Canada’s domestic situation underlines the gap between diagnosis and action. The Canadian economy contracted 0.1 percent in the first quarter, with the Carney government attributing the weakness to policy restructuring. Macklem is in Paris warning about global capital-flow misallocation while the economy the Bank of Canada is charged with stewarding is shrinking. The Bank of Canada’s financial stability mandate does not extend to the nonbank entities Macklem identifies as the growing risk. The surveillance gap he describes is not a gap the Bank of Canada lacks authority to address.
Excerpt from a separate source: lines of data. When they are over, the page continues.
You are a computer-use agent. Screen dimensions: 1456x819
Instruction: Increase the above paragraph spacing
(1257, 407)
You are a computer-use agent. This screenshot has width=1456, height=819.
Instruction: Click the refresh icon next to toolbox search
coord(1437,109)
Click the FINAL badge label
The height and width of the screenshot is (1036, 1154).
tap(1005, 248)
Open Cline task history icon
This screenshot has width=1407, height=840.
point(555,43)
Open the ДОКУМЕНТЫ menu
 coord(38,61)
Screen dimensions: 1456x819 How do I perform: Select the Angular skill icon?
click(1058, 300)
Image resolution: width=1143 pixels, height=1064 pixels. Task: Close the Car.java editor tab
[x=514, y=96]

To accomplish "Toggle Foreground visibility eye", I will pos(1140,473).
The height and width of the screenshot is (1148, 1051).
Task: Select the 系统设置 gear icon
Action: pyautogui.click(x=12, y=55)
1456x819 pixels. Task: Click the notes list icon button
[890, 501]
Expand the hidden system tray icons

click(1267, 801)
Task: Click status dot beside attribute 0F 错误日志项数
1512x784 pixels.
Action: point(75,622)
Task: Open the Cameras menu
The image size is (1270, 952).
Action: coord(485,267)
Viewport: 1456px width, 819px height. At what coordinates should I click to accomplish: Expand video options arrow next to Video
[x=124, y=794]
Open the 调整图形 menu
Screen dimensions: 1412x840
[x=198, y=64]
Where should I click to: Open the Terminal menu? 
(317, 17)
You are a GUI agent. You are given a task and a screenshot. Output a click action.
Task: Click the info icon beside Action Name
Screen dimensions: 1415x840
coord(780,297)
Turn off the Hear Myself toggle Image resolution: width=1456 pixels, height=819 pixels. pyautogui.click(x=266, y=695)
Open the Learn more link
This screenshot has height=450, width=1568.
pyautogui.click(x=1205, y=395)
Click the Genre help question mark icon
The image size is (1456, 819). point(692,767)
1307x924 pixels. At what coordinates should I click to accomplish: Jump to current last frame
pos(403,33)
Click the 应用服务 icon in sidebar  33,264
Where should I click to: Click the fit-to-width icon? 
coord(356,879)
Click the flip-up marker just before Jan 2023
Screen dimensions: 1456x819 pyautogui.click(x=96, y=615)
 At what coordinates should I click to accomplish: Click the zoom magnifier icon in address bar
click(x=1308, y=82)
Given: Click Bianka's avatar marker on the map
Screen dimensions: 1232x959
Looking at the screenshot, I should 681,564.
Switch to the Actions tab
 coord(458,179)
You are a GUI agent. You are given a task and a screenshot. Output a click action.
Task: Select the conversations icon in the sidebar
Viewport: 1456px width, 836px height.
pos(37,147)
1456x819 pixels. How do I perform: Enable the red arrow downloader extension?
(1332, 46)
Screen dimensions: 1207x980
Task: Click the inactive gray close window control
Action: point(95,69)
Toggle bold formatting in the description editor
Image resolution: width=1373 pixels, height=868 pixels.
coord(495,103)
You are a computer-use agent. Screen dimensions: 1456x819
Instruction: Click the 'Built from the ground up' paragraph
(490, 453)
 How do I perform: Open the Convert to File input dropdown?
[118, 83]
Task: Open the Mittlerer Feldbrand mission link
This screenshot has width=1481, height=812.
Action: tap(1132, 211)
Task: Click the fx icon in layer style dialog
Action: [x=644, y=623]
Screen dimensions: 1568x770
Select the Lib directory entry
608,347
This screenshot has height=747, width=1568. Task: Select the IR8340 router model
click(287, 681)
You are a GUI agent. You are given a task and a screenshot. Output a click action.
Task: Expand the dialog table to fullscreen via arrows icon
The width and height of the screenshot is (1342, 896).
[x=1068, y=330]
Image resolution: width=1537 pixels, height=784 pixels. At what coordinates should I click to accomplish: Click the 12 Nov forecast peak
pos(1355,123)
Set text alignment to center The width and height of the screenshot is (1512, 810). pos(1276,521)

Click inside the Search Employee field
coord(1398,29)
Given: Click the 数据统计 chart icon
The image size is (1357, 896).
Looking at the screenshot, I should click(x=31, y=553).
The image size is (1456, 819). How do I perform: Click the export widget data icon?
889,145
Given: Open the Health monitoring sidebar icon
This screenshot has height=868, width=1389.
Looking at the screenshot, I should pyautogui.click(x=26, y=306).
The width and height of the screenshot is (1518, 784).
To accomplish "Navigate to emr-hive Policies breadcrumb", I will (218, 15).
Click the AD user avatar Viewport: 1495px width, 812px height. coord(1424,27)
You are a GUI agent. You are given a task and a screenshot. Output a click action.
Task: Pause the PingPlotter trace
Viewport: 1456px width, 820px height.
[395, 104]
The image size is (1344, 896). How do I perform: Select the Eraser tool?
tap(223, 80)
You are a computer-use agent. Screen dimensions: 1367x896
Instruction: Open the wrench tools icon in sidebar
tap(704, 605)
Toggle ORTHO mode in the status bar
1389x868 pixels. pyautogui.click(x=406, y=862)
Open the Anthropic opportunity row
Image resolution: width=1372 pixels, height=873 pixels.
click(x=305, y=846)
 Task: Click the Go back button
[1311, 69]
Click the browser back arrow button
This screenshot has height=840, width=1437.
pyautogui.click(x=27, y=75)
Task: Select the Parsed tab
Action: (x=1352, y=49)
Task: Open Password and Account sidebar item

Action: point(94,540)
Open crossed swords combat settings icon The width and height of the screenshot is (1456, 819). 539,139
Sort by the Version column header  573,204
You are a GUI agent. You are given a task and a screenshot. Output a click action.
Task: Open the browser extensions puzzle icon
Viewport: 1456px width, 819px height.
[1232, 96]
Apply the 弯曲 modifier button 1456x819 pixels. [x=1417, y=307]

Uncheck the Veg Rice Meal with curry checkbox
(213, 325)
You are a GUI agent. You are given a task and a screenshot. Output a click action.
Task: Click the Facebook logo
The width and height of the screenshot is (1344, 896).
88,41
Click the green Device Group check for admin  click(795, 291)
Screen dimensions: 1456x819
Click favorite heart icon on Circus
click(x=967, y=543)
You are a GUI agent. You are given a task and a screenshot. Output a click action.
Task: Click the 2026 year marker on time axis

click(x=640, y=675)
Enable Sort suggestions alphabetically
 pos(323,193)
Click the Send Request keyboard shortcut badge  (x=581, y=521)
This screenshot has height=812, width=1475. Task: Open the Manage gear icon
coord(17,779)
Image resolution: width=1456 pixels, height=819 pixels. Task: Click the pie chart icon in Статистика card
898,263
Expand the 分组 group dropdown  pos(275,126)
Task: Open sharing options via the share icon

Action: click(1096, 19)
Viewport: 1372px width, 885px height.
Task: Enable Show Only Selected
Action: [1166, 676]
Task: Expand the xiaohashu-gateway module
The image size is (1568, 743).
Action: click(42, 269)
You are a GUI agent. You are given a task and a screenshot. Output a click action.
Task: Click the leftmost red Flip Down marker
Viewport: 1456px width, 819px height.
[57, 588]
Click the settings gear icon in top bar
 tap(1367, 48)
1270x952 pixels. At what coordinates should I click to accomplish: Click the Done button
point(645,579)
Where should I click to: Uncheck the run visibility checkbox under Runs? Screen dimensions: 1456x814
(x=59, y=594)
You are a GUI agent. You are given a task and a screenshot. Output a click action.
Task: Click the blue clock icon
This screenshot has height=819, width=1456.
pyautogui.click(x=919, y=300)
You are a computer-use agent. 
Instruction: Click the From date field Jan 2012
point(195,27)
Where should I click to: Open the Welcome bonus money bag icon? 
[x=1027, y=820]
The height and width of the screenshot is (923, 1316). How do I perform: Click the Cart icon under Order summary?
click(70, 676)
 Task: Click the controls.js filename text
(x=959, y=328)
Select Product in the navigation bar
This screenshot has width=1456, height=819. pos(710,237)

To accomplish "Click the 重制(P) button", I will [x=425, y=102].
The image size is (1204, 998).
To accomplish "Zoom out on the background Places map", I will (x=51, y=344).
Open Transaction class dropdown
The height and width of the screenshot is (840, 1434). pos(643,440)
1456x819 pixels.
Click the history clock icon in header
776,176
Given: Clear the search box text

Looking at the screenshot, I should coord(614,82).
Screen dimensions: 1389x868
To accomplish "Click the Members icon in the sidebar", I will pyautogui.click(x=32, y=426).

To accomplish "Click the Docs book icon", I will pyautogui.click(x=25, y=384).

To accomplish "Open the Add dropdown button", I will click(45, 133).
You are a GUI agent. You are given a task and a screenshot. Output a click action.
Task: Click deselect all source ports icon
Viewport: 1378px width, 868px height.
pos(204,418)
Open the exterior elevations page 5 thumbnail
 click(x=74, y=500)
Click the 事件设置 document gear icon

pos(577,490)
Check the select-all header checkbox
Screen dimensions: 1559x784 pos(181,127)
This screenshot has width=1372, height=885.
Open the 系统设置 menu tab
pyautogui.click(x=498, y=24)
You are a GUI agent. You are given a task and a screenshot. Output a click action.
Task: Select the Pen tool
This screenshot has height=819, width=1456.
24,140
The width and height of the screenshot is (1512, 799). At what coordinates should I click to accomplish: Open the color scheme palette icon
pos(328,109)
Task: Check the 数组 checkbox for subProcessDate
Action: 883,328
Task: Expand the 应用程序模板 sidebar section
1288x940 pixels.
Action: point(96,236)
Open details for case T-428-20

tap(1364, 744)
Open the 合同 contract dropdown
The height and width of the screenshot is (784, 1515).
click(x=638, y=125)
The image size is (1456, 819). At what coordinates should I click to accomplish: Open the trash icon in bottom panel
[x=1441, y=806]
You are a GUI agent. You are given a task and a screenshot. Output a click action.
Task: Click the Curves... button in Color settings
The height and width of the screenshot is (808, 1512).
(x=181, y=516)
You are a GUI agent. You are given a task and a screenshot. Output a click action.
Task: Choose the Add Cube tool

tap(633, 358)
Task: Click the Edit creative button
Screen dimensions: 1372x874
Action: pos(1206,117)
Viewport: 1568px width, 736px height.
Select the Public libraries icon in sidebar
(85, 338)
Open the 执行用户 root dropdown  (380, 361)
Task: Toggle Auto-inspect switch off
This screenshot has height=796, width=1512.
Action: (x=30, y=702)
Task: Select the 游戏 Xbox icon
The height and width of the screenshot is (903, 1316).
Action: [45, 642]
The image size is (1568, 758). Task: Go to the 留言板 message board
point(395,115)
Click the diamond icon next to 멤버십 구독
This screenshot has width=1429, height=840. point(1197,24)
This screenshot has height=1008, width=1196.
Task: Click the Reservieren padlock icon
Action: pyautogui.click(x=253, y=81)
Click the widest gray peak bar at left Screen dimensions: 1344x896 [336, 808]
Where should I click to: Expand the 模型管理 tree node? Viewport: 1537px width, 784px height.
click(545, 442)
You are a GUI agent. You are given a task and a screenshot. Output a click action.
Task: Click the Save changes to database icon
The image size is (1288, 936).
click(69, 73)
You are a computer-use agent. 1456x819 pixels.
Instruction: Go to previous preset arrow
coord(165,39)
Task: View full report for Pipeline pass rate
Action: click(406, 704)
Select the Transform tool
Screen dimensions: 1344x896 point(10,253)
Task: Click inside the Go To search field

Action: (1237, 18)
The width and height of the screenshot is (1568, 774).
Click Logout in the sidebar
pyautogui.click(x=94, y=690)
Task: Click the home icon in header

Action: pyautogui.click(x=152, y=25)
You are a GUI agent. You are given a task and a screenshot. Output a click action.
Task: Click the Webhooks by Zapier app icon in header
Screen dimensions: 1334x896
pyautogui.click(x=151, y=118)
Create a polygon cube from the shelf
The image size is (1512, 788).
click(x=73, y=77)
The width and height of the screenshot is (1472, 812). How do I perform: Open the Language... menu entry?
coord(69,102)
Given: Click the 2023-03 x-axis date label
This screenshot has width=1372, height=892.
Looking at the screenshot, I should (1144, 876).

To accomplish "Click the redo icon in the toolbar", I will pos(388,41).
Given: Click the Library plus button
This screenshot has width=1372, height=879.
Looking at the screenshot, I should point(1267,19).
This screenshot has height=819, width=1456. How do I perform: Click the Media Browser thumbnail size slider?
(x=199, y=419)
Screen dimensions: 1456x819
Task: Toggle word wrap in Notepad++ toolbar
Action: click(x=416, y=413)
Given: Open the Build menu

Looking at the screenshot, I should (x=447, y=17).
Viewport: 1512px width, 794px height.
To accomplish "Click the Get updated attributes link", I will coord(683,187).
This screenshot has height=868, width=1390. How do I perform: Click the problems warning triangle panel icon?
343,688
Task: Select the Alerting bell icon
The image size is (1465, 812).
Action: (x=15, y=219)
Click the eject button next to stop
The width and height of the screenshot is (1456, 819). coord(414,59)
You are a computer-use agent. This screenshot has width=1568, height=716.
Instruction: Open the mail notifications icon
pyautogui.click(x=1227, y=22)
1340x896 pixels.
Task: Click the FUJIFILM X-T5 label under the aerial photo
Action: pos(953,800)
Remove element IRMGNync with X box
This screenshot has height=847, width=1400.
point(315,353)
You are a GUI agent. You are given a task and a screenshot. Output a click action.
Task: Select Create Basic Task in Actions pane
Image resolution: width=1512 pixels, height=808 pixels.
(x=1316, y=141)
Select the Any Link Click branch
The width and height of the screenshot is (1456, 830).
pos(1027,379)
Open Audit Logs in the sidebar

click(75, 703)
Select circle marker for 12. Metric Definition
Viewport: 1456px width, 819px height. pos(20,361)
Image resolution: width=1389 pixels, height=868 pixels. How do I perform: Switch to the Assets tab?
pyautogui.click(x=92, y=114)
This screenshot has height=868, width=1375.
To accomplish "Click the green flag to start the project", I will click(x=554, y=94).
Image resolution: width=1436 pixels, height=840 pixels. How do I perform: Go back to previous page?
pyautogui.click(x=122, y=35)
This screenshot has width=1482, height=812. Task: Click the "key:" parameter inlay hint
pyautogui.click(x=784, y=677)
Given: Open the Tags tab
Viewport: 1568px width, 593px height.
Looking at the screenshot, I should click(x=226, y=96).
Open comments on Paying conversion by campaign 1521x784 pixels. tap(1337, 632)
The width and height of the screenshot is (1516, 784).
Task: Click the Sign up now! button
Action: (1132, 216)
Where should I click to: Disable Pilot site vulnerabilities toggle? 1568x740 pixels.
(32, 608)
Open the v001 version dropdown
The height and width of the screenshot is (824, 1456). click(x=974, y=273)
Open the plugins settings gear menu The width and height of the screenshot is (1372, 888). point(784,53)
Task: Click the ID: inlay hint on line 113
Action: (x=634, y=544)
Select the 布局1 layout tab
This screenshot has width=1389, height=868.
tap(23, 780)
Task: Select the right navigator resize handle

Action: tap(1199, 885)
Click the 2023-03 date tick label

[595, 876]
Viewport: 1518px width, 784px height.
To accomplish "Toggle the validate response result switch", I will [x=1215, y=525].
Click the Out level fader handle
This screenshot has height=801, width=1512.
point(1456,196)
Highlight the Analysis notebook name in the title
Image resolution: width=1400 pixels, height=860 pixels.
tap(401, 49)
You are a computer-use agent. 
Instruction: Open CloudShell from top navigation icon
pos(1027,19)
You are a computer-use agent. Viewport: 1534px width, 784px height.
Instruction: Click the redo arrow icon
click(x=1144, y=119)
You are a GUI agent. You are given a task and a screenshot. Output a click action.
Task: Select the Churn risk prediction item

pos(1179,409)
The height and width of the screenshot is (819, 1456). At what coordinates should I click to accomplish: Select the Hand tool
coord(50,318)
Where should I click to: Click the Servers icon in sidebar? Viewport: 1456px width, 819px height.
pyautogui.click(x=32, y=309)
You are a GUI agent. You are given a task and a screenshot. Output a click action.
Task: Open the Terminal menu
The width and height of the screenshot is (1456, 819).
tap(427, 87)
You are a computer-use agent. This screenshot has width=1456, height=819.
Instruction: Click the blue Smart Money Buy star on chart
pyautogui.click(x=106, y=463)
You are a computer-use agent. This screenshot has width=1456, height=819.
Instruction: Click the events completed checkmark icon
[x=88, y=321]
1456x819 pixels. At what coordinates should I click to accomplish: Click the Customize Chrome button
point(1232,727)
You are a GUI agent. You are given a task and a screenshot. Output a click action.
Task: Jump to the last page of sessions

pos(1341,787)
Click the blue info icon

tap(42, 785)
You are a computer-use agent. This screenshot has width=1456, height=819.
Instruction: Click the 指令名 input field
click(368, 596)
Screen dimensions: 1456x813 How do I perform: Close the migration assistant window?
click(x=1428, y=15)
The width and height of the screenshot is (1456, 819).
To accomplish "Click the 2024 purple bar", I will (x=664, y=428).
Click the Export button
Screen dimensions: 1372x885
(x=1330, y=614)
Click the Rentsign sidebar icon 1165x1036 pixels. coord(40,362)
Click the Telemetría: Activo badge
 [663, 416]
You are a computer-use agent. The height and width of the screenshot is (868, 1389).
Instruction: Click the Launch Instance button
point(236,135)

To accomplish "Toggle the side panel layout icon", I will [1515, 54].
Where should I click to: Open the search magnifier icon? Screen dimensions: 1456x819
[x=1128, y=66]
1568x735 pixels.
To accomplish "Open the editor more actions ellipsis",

It is a gap the central banking establishment—the Bank of Canada, the Federal Reserve, the European Central Bank, the Bank of England—chose to leave open.

The central-banker register is the mechanism of the reassurance. “History shows that the global economy and financial system eventually adapt and adjust.” Macklem uses the word “eventually” the way Volcker used to adjust his glasses: the word is a warning, not an observation. The claim is that adaptation comes through crisis—and the institutional machinery designed to prevent the last crisis was designed for regulated-bank balance sheets. The Financial Crisis Inquiry Commission documented, in its 2011 final report, the specific regulatory failures that permitted the shadow banking system to grow to systemic scale: the unregulated credit-default-swap market, the off-balance-sheet vehicles, the ratings-agency failures, the capital-requirement arbitrage that moved risk into entities no supervisor watched. Dodd-Frank and Basel III addressed every one of those failures—for banks. Not one fix extended, in any binding prudential sense, to the nonbank entities now intermediating a growing and systemically relevant share of global credit.

The tools to close this gap exist. FSOC’s §113 designation authority could be revived and applied. The SEC and CFTC could impose reporting requirements on private credit funds. The Basel Committee’s standards for bank exposures to nonbank entities could be tightened. The Fed could exercise supervisory authority over bank-affiliated nonbank lending subsidiaries more aggressively. Each of these instruments maps to a specific, documented failure that the Financial Crisis Inquiry Commission catalogued—and none has been exercised at the scale the current structure demands. What is absent is not technical capacity. It is political will.

Macklem is right that the system is faster, more complex, and less transparent. He is right that capital flows could be misallocated or reverse suddenly. He is right that the last time imbalances widened to comparable levels, the result was the worst financial crisis in eighty years. The central banking establishment adapted to that crisis by tightening bank regulation and leaving nonbank finance in the gaps. The nonbank lenders did not grow despite the framework. They grew because of it.

Macklem asked whether we adapt to a changing landscape or wait for a crisis to force change. The answer was given in 2016, when the D.C. District Court vacated the only nonbank systemic-risk designation FSOC ever issued, and the establishment chose to settle rather than appeal.